I have a (dynamic) definition of a simple class, like so:
class Simple:
val: int = 1
I intend to use this definition to build a pydantic.BaseModel, so it can be defined from the Simple class; basically doing this, but via type, under a metaclass structure where the Simple class is retrieved from.
from pydantic import BaseModel
class SimpleModel(Simple, BaseModel):
pass
# Actual ways tried:
SimpleModel = type('SimpleModel', (Simple, BaseModel), {})
# or
SimpleModel = type('SimpleModel', (BaseModel, ), Simple.__annotations__)
However, this approach was not returning a model class with the parameters from the Simple class.

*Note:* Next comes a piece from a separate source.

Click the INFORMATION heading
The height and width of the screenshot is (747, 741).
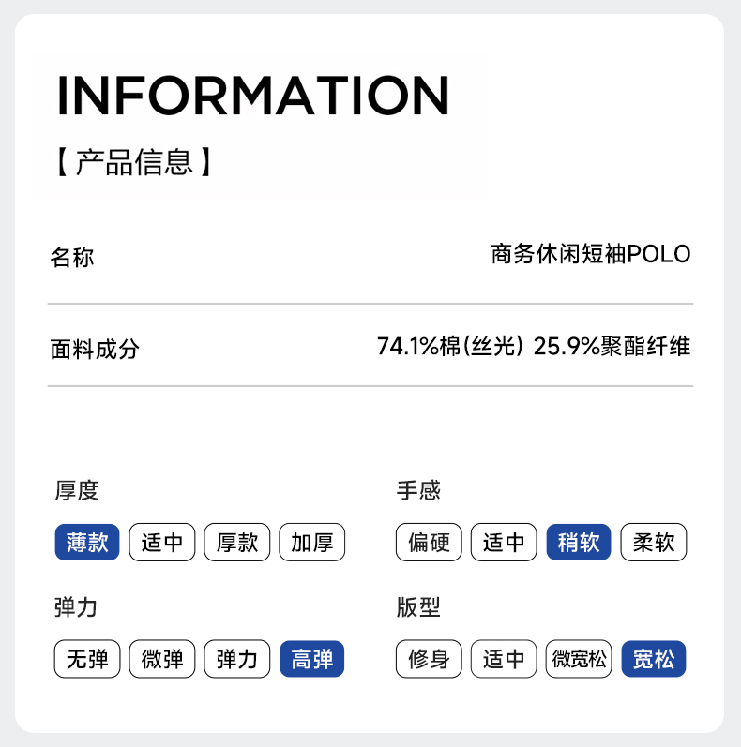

I understand that the BaseModel already uses a rather complex metaclass under the hood, however, my intended implementation is also under a metaclass, where I intend to dynamically transfer the Simple class into a BaseModel from pydantic.
Your suggestions will be kindly appreciated.

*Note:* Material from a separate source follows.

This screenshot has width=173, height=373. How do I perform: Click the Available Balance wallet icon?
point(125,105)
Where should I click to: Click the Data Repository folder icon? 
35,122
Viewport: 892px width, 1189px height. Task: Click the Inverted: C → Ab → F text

I managed to get this working by first, casting my Simple class to be a dataclass from pydantic, then getting a pydantic model from it.
I am not an expert in pydantic, so would not mind your views on the approach.
from pydantic.dataclasses import dataclass
SimpleModel = dataclass(Simple).__pydantic_model__
The trouble I did however find (same with an answer provided by #jsbueno), that when declaring annotation for data type for pathlib.Path (as an example) with BaseModel directly, the string value provided gets coerced to the annotation data type. But with my or #jsbueno approaches, the data type remains original (no coercion).

You can simply call type passing a dictionary made of SimpleModel's __dict__ attribute - that will contain your fileds default values and the __annotations__ attribute, which are enough information for Pydantic to do its thing.
I just would just take the extra step of deleting the __weakref__ attribute that is created by default in the plain "SimpleModel" before doing that - to avoid it pointing to the wrong class.
from pydantic import BaseModel
class Simple:
val: int = 1
new_namespace = dict(Simple.__dict__) # copies the class dictproxy into a plain dictionary
del new_namespace["__weakref__"]
SimpleModel = type("SimpleModel", (BaseModel,), new_namespace)
and we have
In [58]: SimpleModel.schema()
Out[58]:
{'title': 'Simple',
'type': 'object',
'properties': {'one_val': {'title': 'One Val',
'default': 1,
'type': 'integer'}}}
That works - but since Pydantic is complex, to make it more futureproof, it might be better to use the Pydantic's metaclass supplied namespace object instead of a plain dictionary - the formal way to do that is by using
the helper functions in the types model:
import types
from pydantic import BaseModel
class Simple:
val: int = 1
SimpleModel = types.new_class(
"SimpleModel",
(BaseModel,),
exec_body=lambda ns:ns.update(
{key: val for key, val in Simple.__dict__.items()
if not key.startswith("_")}
)
)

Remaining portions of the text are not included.